- **Activity**: A faithful copy of the data is the goal; set it down exactly, without the images.

++++ The records ++++

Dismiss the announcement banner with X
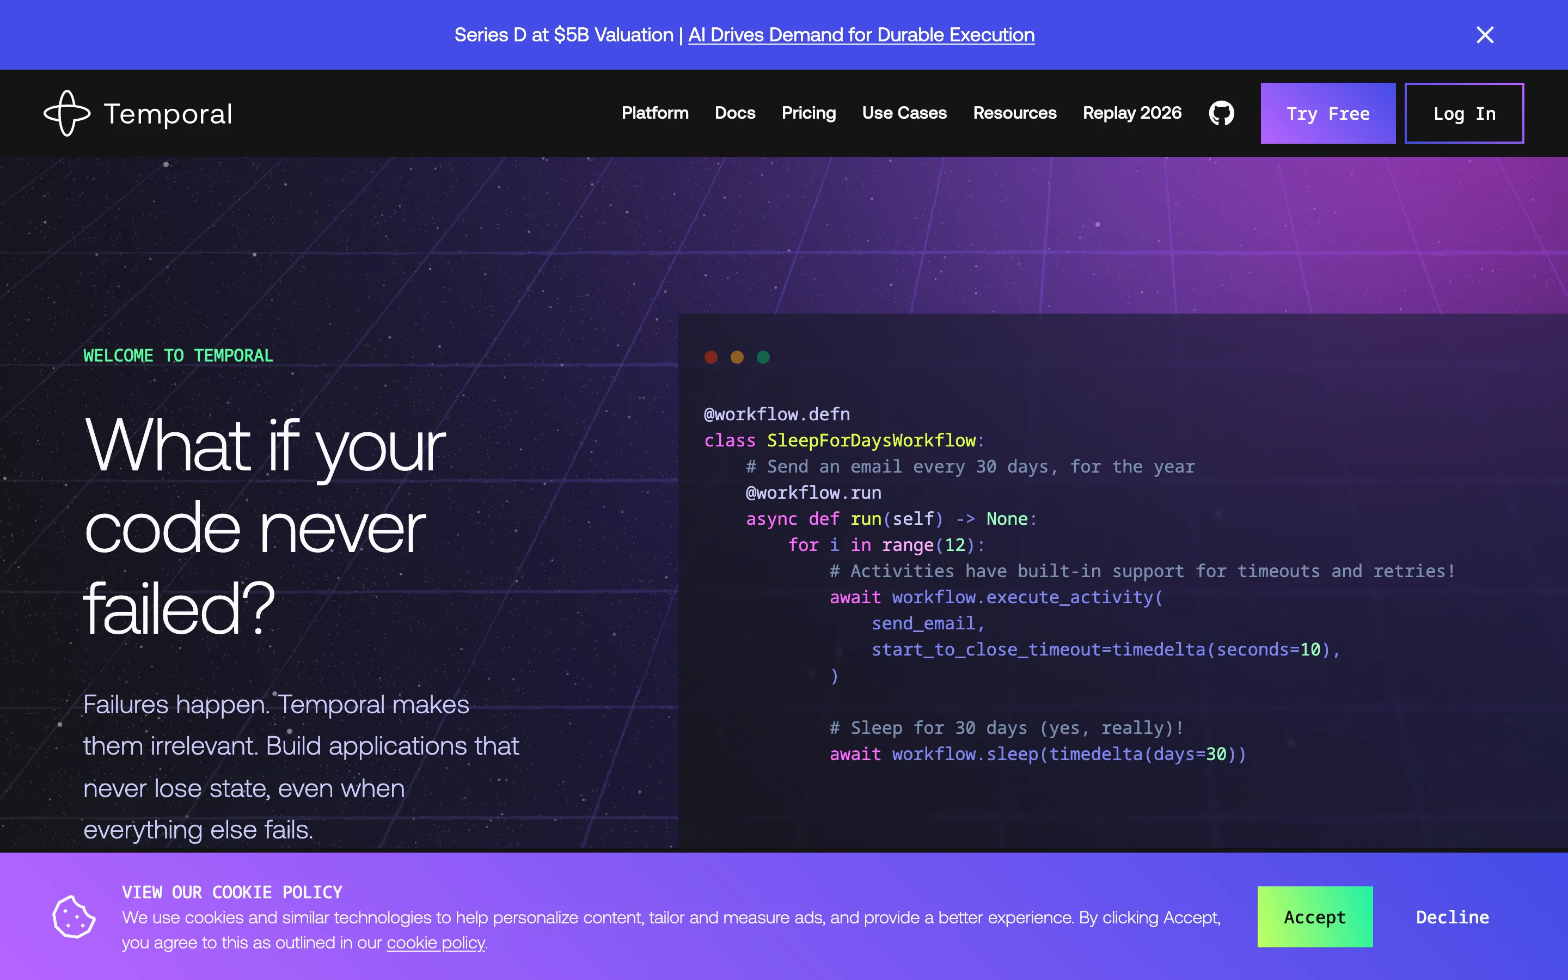Image resolution: width=1568 pixels, height=980 pixels. (x=1484, y=35)
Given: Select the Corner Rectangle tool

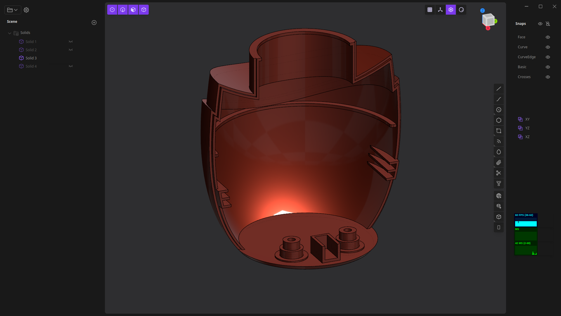Looking at the screenshot, I should click(498, 131).
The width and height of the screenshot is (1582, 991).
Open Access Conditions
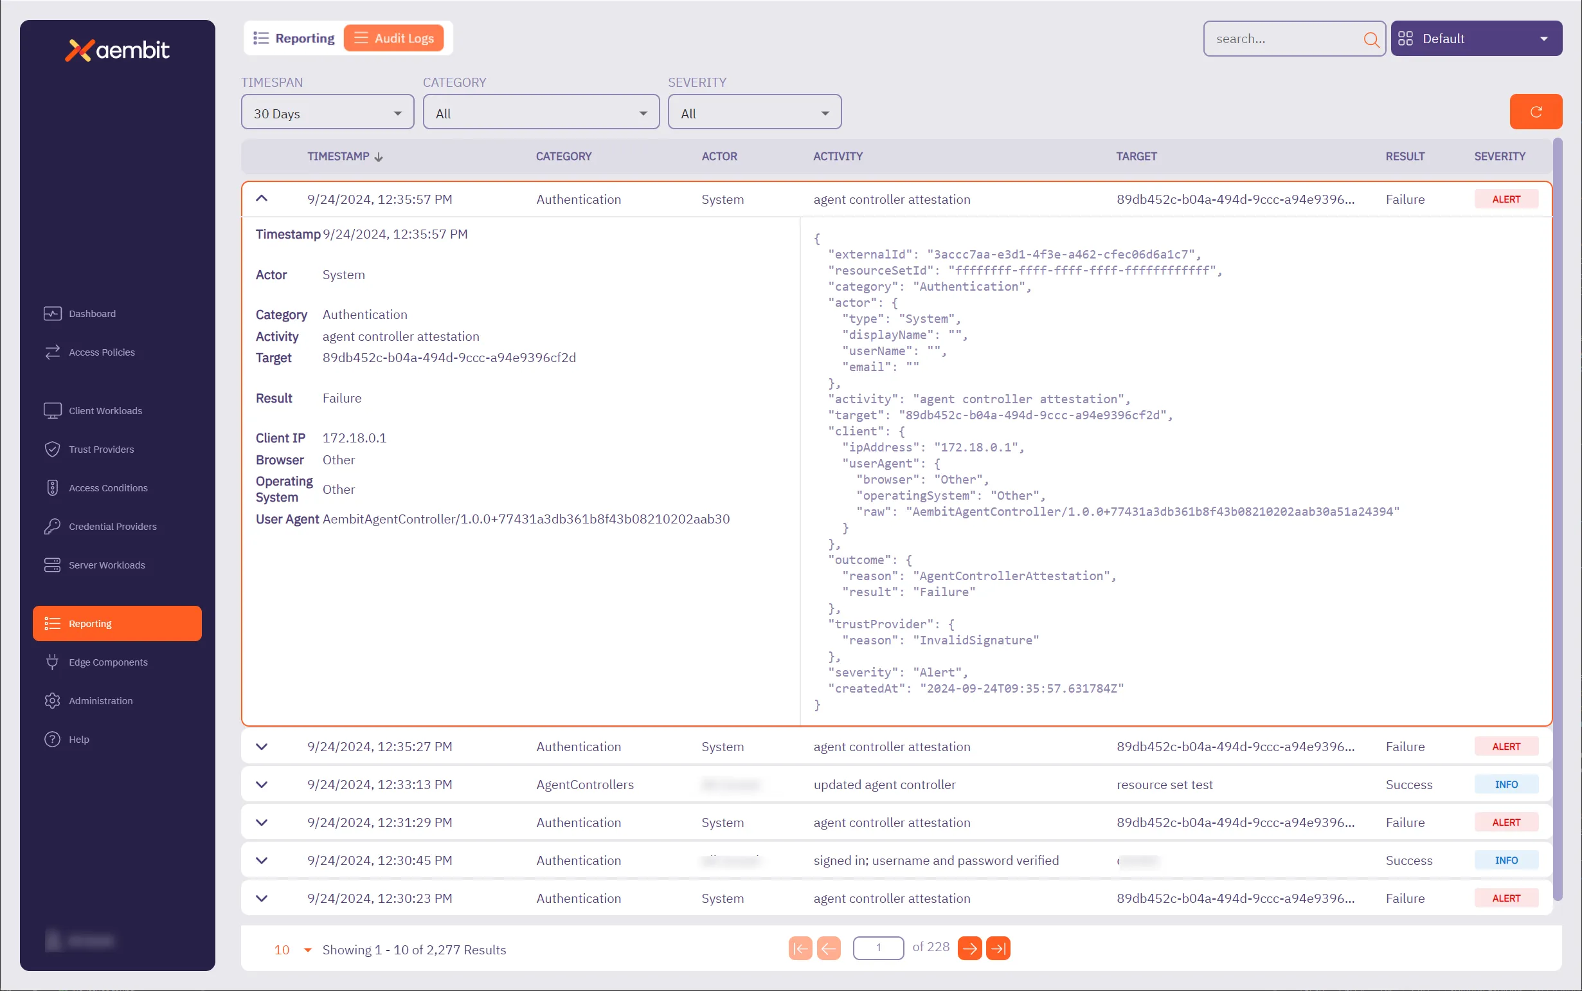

++++

- **Solution to this problem**:
Dismiss the announcement banner with X
Image resolution: width=1568 pixels, height=980 pixels. (x=1484, y=35)
Given: Select the Corner Rectangle tool

Looking at the screenshot, I should click(498, 131).
The width and height of the screenshot is (1582, 991).
Open Access Conditions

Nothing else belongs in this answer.